「西洋のかつおぶし」といわれるほど、旨味成分がたっぷり。これから本格的な旬を迎える「玉ねぎ」を、日ごろから常備野菜として利用している方も多いと思います。玉ねぎの血液サラサラ効果や、善玉コレステロールを増やして悪玉コレステロールを減らす働きについてはご存じの方もいらっしゃるでしょう。しかも美味しいだけでなく、健康野菜としても重宝する玉ねぎ。実は、ほとんどの人が捨ててしまう「茶色の皮」部分にこそ、ビタミンEよりも強い「スーパー抗酸化力」を持った30代からのアンチエイジングに嬉しい部分なのです。
■「ケルセチン」の働きと皮の活用法
玉ねぎの茶色の皮の部分は、ポリフェノールのひとつ「ケルセチン」という物質を多く含みます。そもそもポリフェノールとは、植物が虫などによる攻撃や、光合成のプロセス、紫外線により生じる活性酸素から自らを守るための生体防御物質。
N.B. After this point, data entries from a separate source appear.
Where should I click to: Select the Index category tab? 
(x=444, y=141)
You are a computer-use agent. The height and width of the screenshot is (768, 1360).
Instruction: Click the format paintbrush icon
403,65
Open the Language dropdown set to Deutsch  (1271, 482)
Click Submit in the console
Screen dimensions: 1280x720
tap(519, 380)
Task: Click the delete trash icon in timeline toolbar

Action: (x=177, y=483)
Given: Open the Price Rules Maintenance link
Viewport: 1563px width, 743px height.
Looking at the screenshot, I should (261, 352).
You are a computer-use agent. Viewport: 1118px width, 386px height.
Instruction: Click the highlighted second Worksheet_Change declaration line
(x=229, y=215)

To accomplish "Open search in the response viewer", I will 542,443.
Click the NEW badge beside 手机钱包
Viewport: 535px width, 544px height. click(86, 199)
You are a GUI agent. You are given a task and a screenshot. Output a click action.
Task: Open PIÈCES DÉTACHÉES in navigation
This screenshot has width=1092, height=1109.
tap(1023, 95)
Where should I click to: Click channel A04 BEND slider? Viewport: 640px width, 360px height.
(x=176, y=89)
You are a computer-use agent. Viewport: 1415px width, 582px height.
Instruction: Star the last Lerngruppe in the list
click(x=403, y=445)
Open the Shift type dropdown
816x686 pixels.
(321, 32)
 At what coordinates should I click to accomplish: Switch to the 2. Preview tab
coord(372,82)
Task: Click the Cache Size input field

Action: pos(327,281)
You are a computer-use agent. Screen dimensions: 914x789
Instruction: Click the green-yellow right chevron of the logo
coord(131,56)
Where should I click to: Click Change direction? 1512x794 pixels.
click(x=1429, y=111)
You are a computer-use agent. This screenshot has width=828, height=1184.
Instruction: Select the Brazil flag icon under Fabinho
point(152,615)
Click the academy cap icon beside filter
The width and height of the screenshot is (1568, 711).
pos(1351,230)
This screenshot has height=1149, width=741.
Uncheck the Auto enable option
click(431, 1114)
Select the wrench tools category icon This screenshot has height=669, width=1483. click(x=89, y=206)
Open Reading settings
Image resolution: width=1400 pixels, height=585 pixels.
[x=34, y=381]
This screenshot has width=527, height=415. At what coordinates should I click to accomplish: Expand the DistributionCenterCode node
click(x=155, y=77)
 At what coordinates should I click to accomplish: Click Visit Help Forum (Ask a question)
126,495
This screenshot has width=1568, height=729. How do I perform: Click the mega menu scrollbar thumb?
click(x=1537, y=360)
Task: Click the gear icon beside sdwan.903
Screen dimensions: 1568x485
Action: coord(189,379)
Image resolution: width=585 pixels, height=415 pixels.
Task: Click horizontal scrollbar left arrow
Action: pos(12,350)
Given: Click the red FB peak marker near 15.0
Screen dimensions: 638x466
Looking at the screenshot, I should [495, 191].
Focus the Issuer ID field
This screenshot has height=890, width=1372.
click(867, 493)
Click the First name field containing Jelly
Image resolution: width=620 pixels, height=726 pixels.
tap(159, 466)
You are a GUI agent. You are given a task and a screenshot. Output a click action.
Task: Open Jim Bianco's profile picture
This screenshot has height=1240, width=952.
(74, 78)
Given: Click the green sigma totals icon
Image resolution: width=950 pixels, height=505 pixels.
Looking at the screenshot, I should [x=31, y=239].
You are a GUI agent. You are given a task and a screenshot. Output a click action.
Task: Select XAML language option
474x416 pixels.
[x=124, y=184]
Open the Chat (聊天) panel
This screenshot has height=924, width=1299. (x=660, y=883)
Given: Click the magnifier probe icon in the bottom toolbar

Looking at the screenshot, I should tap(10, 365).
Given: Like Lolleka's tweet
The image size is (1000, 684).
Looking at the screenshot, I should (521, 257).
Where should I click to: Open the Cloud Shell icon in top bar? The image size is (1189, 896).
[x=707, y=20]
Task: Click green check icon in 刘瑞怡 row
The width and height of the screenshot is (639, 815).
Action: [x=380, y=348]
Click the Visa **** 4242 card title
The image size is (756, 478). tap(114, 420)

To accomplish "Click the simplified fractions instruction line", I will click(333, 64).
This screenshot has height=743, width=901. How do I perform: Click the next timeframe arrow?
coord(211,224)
私たち人間にも恩恵があることが確認されています。玉ねぎの皮には、ポリフェノールのフラボノイド系フラボノールに分類される「ケルセチン」が多く含まれ、その抗酸化作用は、ビタミンEと比べてはるかに強力といわれています。
ケルセチンに期待できる働き4つ
- 強い抗酸化作用、抗がん作用で細胞や血管の老化防止。
- ビタミンCの吸収を助け、美肌作用あり!
- 脂肪吸収を抑制して、ダイエットにも。
- 抗ヒスタミン剤としてヨーロッパでは医薬品認定されており、花粉症などのアレルギー体質改善に効果的
玉ねぎの皮の活用法として、1日5gほど煎じて飲んだり、スープの出汁として皮も一緒に煮たり…。積極的にアンチエイジングに活用しましょう。
■薬膳としての玉ねぎ
体に溜まった消化不良物質を薬膳のベースとなる中医学では、不必要な水分「痰(たん)」という毒素として考えます。この「痰」の排出を玉ねぎは促す作用があり、むくみ改善や代謝アップに効果的です。また、消化機能を向上させ、胃もたれやお腹のハリなども解消されるそうです。アンチエイジングだけでなく、生活習慣病予防などの健康のためにも「玉ねぎ」は皮ごとホールで活用し、カラダの中にしっかり届くよう、できるだけ毎日摂っていきたいものです。